Today’s Wall Street Journal prints various letters in response to my oped on gas taxes. Rather than responding to to the specific points, or to all the comments posted on this blog, let me try to spell out more generally the alternatives from which we must choose.

Members of the Pigou Club favor higher Pigovian taxes in order to remedy externalities such as pollution and congestion while raising government revenue. If you aren’t a member of the Pigou Club, you most likely fit into one of these four categories.

1. You deny the existence of these externalities as a type of market failure. Perhaps you think you live in a Coasian fantasy world where people bargain without transaction costs to reach efficient allocations. (Note: I am not suggesting that Coase himself thought we lived in such a world—he considered it only a useful thought experiment.)

2. You recognize the externalities but you don’t think the government should try to respond to them. You are such a believer in small government that you are willing to live with inferior economic outcomes, such as pollution and congestion.

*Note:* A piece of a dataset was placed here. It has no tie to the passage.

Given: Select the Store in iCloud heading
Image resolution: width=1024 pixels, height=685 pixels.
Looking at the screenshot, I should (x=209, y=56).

3. You recognize the externalities, think the government should try to correct them, but think the current low taxes we put on gasoline are sufficient. In this case, you have weighed and rejected the evidence, such as that of Parry and Small, that higher Pigovian would be optimal. (Parry and Small calculate an optimal tax of $1.01 for the United States in today’s dollars. After my proposed phase-in of a $1 hike, the U.S. tax would be $1.40. Assuming 10 years of 3 percent inflation, the tax in real terms would approach almost exactly what Parry and Small recommend. By the way, the published version of Parry and Small was in the American Economic Review, September 2005.)

4. You recognize the externalities but think the government should try to correct the market failure through regulations (such as CAFE standards) or through market-based solutions that do not raise government revenue (such as cap-and-trade systems). Perhaps you are concerned that government would waste the extra revenue on useless government programs.

Let me respond to group 4, because my guess is that this is the largest group of antipigovians.

(More at the original blog post: Alternatives to the Pigou Club.)


Brad DeLong defends the Group 4 antipigouvians

UC Berkeley economist and blogger Brad DeLong comments in a recent post: Greg Mankiw: For Higher Gas Taxes:

I think most most members of Group 4 believe that Greg Mankiw’s Pigovian taxes on gasoline and other carbon emissions would be a good thing, but don’t think that we can get there easily in today’s political climate–especially with a Republican Party that doesn’t care about balancing the budget at all but has a large fundamentalist wing opposed to all tax increases that might stabilize our fiscal situation and avoid running big risks of future disasters. CAFE is not a way of avoiding “taxing”–it’s a way of getting the auto companies to collect the tax (and rebate the revenue to purchasers of fuel-efficient cars). It’s an inefficient policy with little pollution-reduction bang for its excess-burden buck, but it is one that Mankiw’s political masters might accept–you see, it isn’t called a “tax.” The same holds for tradeable permit schemes.

Most members of Group 4, I think, aren’t opposed to taxing gasoline in a Pigovian way. What they are is opposed to calling the tax a tax, because they believe Republican politicians need a way to save face.